Come rimane tutta da definire l’urgenza sociale di aprire alle coppie omogenitoriali. Nell’ultimo decennio il numero delle adozioni si è dimezzato in tutto il mondo e gli stessi Paesi da cui proviene il maggior numero di bambini hanno limitato fortemente le partenze. Tra i minori che continuano ad arrivare, sono sempre di più quelli con problemi di disabilità o di equilibrio psicofisico, spesso determinato dalla lunga permanenza negli istituti. Casi così complessi da risultare troppo difficili anche per coppie con lunga esperienza genitoriale.

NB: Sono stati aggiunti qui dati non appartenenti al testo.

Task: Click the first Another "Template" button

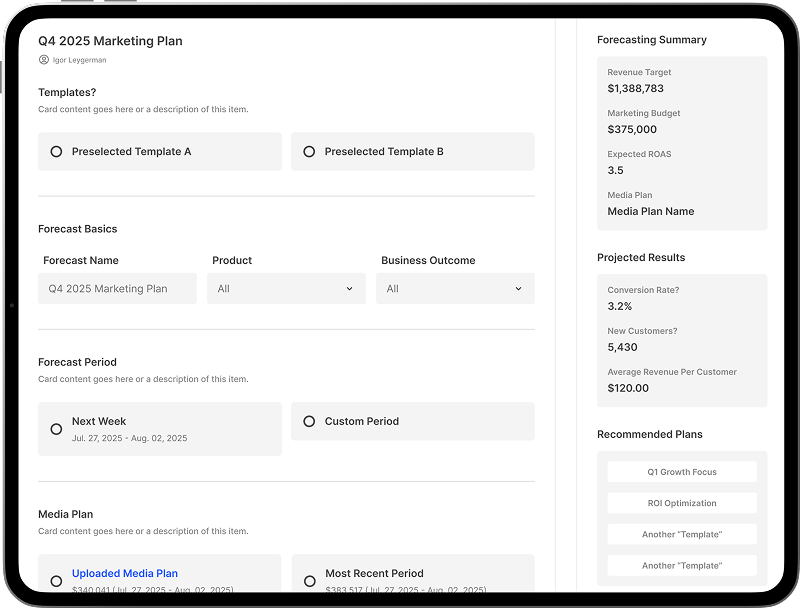Action: [x=682, y=534]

E infatti aumentano drammaticamente quelle che con linguaggio burocratico si definiscono 'restituzioni'.

Ora, è giusto caricare su bambini o ragazzi che già hanno sulle spalle pesanti sofferenze, spesso con rifiuti multipli, il peso di esperimenti adottivi di cui nessuno può garantire l’esito? Se qualcuno si sente di affermare che il superiore interesse del bambino – e di un bambino che ha già vissuto esperienze dure e spesso atroci – può essere accantonato per un obiettivo che oggi appare segnato da un pesante vulnus ideologico, procediamo pure spediti con l’adozione omogenitoriale. In caso contrario fermiamoci, valutiamo bene ogni passo. E ricordiamoci che al primo posto c’è il diritto dei bambini e di nessun altro.